### Problem requirements
Convert the rows into a JSON list of strings, one string per line, starting at the line that contains "Task: Open the Text panel" and ending at the last line of the rows. Leave out blank lines.

[Start of Supplied material]

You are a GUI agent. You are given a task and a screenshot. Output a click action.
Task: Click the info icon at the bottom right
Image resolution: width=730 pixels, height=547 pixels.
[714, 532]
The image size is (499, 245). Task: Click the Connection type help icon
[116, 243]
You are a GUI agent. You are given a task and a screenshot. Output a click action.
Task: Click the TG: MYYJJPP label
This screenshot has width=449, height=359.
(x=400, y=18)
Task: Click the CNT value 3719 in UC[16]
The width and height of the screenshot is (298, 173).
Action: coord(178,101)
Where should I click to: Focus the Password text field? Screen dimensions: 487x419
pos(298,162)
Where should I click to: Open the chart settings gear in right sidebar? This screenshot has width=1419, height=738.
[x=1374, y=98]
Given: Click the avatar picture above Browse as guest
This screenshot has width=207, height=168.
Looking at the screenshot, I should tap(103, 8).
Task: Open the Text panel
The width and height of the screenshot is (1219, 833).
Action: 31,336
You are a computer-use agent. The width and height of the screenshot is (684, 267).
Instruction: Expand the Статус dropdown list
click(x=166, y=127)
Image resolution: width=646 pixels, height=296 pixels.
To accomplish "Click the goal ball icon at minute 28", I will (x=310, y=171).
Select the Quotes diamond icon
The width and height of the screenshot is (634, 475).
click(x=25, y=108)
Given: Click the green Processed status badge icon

[End of Supplied material]

### Task answer
[
  "Task: Open the Text panel",
  "The width and height of the screenshot is (1219, 833).",
  "Action: 31,336",
  "You are a computer-use agent. The width and height of the screenshot is (684, 267).",
  "Instruction: Expand the Статус dropdown list",
  "click(x=166, y=127)",
  "Image resolution: width=646 pixels, height=296 pixels.",
  "To accomplish \"Click the goal ball icon at minute 28\", I will (x=310, y=171).",
  "Select the Quotes diamond icon",
  "The width and height of the screenshot is (634, 475).",
  "click(x=25, y=108)",
  "Given: Click the green Processed status badge icon"
]